Samantha Fish: Muddy Belle
Although she has Midwest roots, Samantha Fish sounds like she crawled up a muddy Delta bank, spat out of a Mississippi catfish. To further add to the confusement, for her latest outing, Belle Of The West, Fish looks like a ’50s lounge singer, her russet mane now dyed blond, a trio of photographs inside her latest CD showing her clad in gold lamé, a black cocktail dress, and in a low-cut, leopard print blouse.
Her last CD, Chills and Fever, which just came out in March of this year, was rooted in old school R&B, featuring a loungey, soulful cover of Barbara Lewis’ ’63 hit “Hello Stranger.” But she pulled up those roots every now and then, gittin’ down and wallowing in the mud for “Crow Jane,” testifyin’ like Dusty Springfield slumming in a Delta jukejoint, playing guitar like Tony Joe White with a headful of acid.
When she was out with Tab Benoit’s 2014 Six Strings Down tour with Tommy Castro, she was more of a rocker, souping up Howling Wolf’s “Who’s Been Talkin’,” cranking out rattly rawk with her oil can guitar on her original “Gone For Good,” then grinding the gears to wring out an acoustic, back in the woods version of the Stones ’71 “Dead Flowers.”
With Luther Dickinson producing and playing on her latest, Belle Of The West, it’s only natural that she’d kick it off with with some hill country blues on “American Dream.” Othar Turner’s granddaugher Sharde Thomas, who has kept the Rising Star Fife and Drum Band going since Turner’s death in ’03, keeps things marching smartly uphill with her flute swirling around Fish’s sinister but chillingly accurate portrait of the current administration’s policy: “Hand on a Bible/Foot on your neck/Living half-past half-mast/And semi-automatic.”
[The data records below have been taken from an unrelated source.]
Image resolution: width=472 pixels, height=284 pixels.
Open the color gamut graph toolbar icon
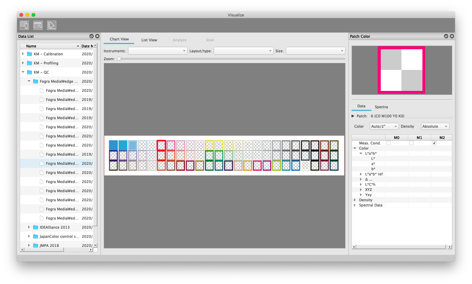52,25
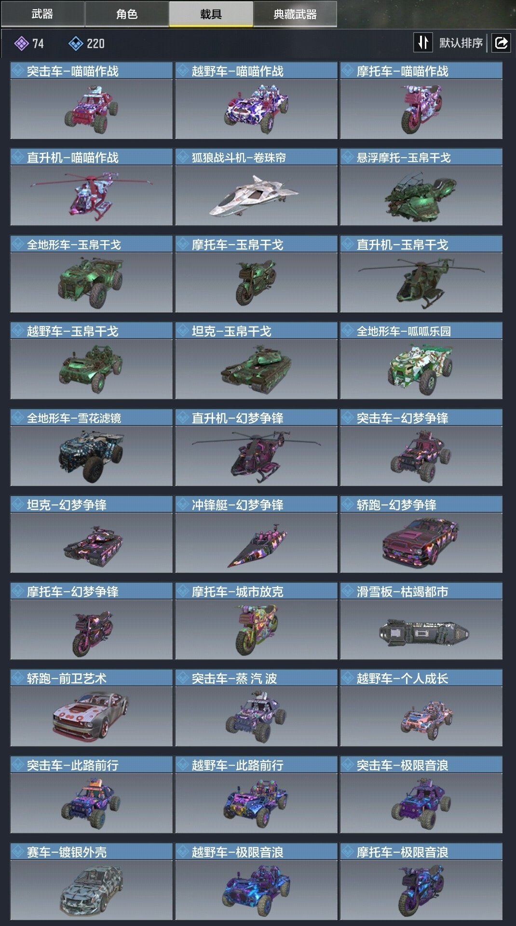The image size is (516, 926).
Task: Click the 摩托车-城市放克 title bar
Action: [256, 591]
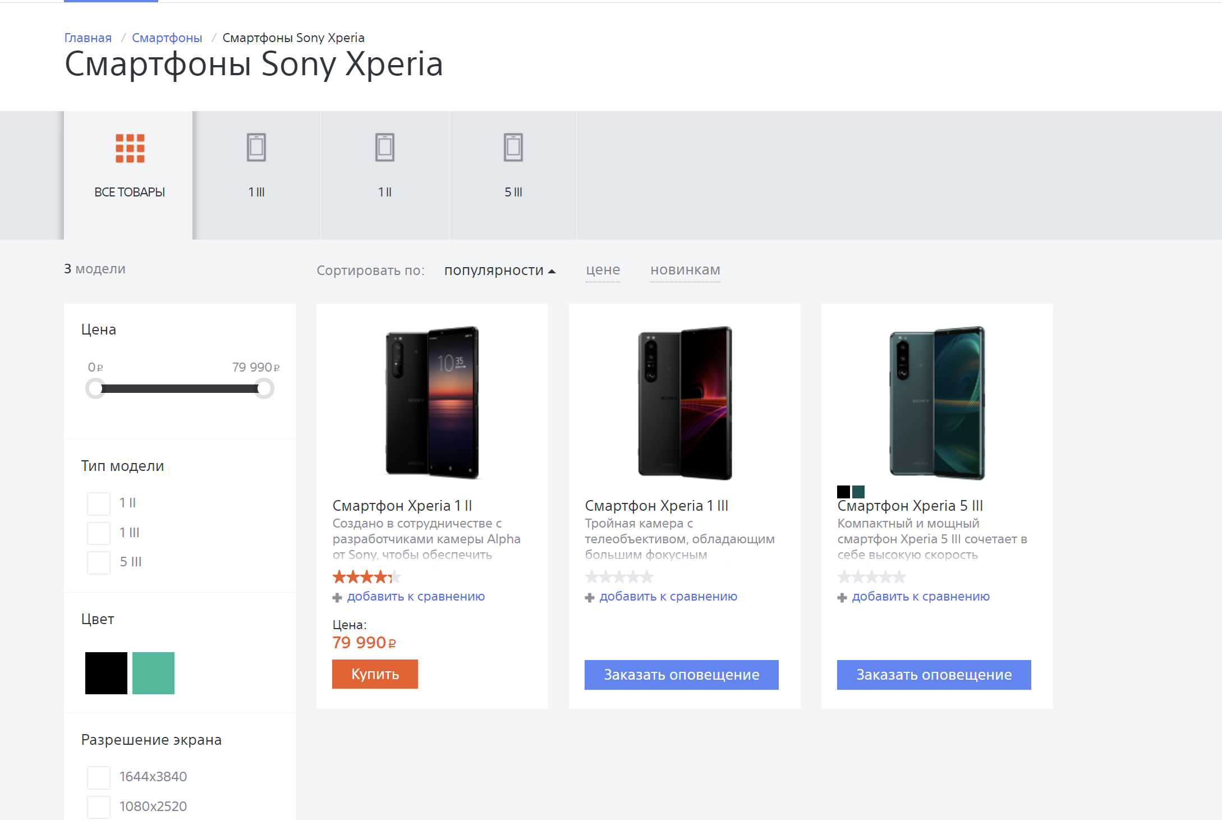Open the 'Смартфоны' breadcrumb link
The image size is (1222, 820).
click(x=167, y=38)
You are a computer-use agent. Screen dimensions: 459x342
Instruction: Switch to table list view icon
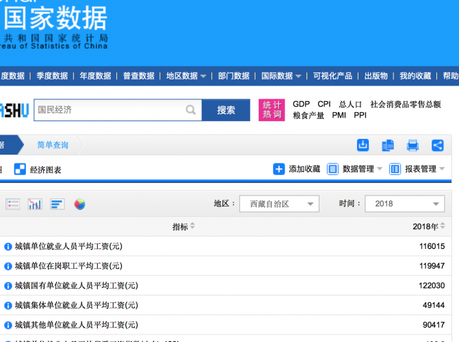click(x=13, y=204)
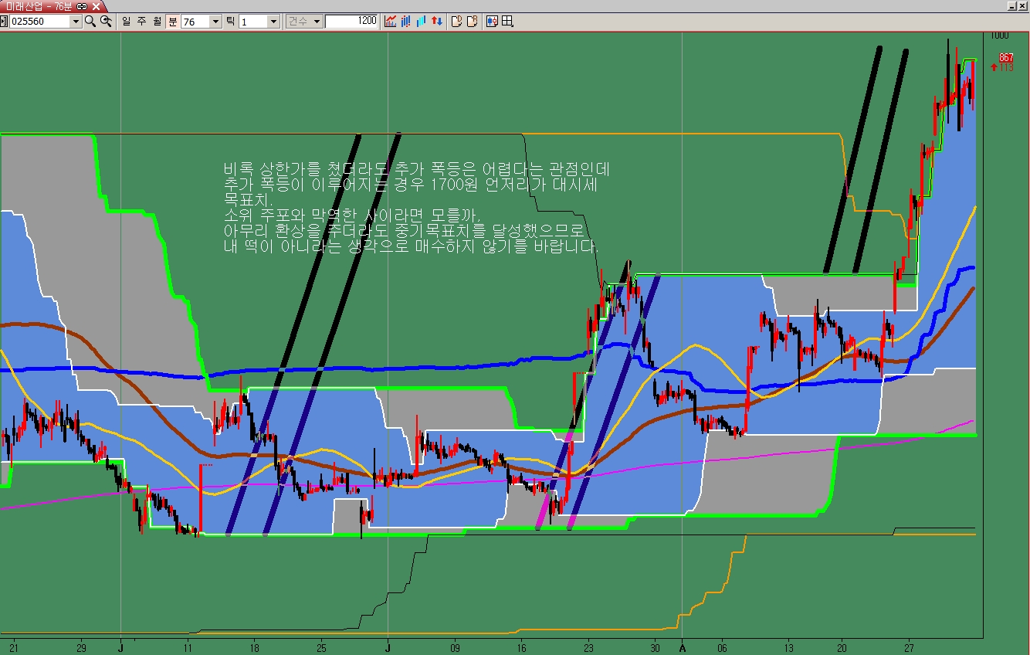Select the 미래산업 - 76분 chart tab
Viewport: 1030px width, 655px height.
(x=39, y=6)
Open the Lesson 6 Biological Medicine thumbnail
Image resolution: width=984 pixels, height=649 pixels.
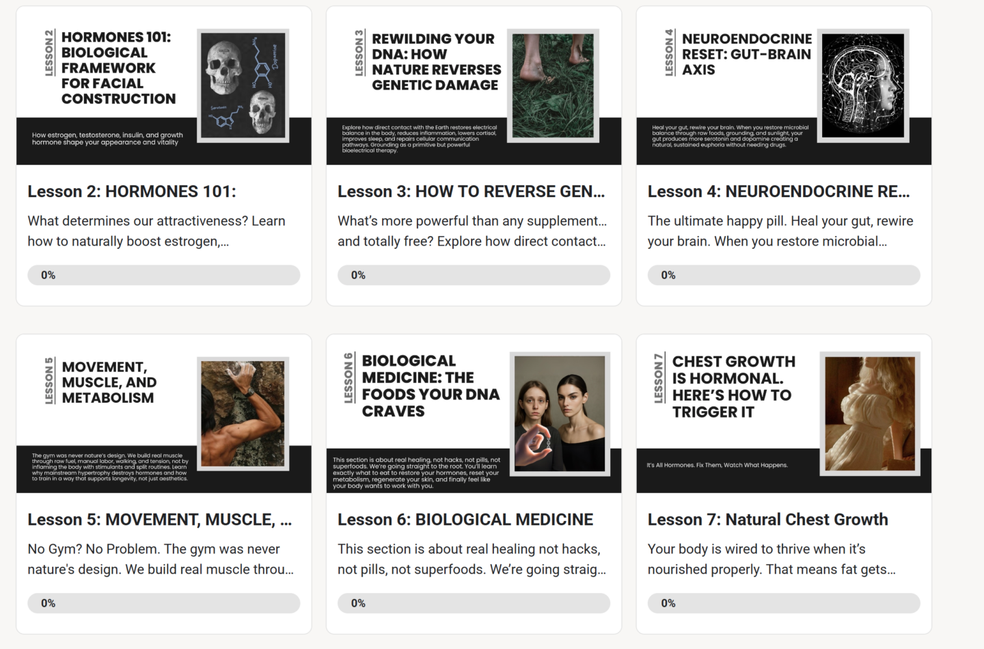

Although she doesn’t refer to it specifically, “Blood In the Water” could be a graphic description of the Myanmar army attack on the Rohingya residents of Tula Toli earlier this year, when Burmese soldiers executed nearly an entire village on the banks of a surrounding river. “Run from your people/Run from your home/I see the panic/I hear the howl/Tell me what did they do now /There is blood in the water,” Fish moans as Thomas’ flute flutters mournfully around her.
Jimbo Mathus penned the title cut, Fish pouring out country soul, blending Emmylou Harris and Tammy Wynette.
Fish goes back up the hill for a cover of R.L. Burnside’s “Poor Black Mattie,” letting Lightnin’ Malcolm have the reins while she responds to his calls on an arrangement that sounds like a backwoods hoo-doo throw-down.
She revisits her oil can geetar for “Gone For Good,” not quite as frenetic and raucous as her live version but still plenty rattly and fun to listen to.
An alluring shapeshifter, Fish is as much fun to listen to as she is to watch. The geography may be confusing, but the destination feels like home.